**Activity**
The lines to return are those from the line holding "Expand 变换老化/常压老化(关) dropdown arrow" through the last line of the entries below, both included, written exactly and without pictures.

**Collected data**

=== Begin Enclosure ===

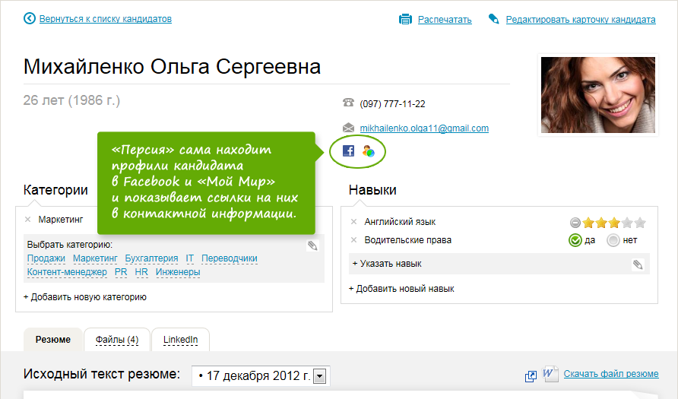This screenshot has height=399, width=678.
Task: Click 'Вернуться к списку кандидатов' link
Action: (105, 19)
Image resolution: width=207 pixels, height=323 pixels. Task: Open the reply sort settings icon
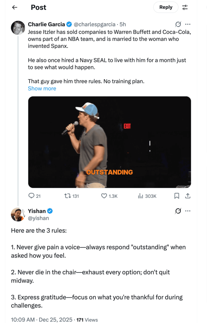(x=185, y=7)
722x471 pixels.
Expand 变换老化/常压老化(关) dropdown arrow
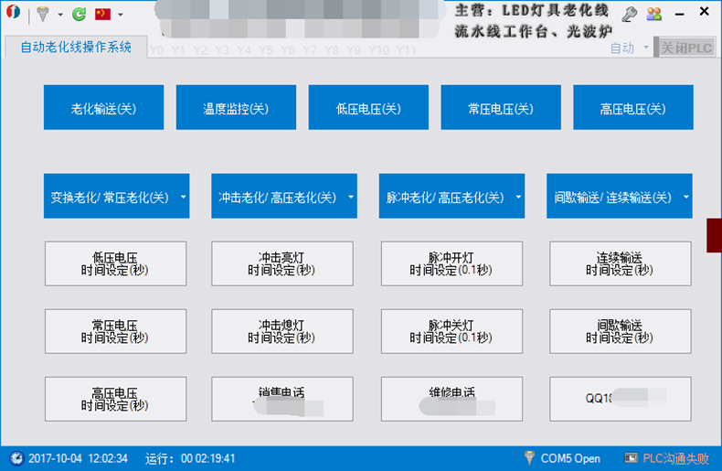182,197
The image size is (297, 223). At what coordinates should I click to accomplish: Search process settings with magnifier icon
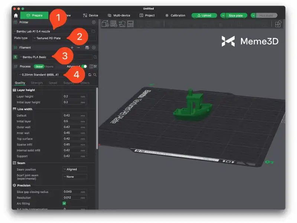click(95, 75)
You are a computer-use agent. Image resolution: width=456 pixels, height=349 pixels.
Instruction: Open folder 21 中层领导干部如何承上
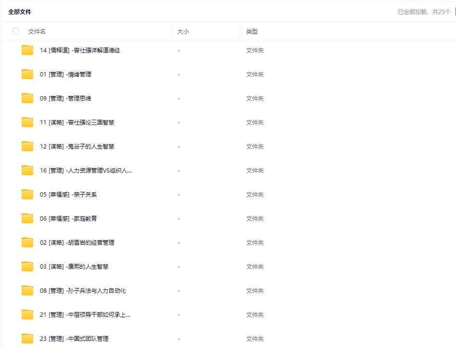(x=85, y=315)
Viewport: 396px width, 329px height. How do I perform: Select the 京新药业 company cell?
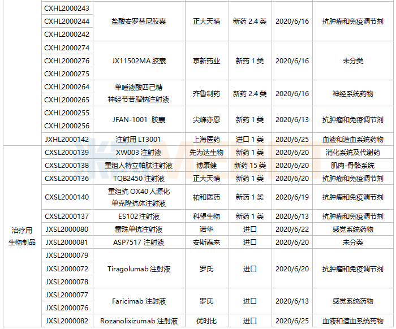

=== End Enclosure ===

**Response for this exercise**
Expand 变换老化/常压老化(关) dropdown arrow
182,197
The image size is (297, 223). At what coordinates should I click to accomplish: Search process settings with magnifier icon
click(95, 75)
You are a computer-use agent. Image resolution: width=456 pixels, height=349 pixels.
Instruction: Open folder 21 中层领导干部如何承上
(x=85, y=315)
Viewport: 396px width, 329px height. How do I perform: Select the 京新药业 company cell?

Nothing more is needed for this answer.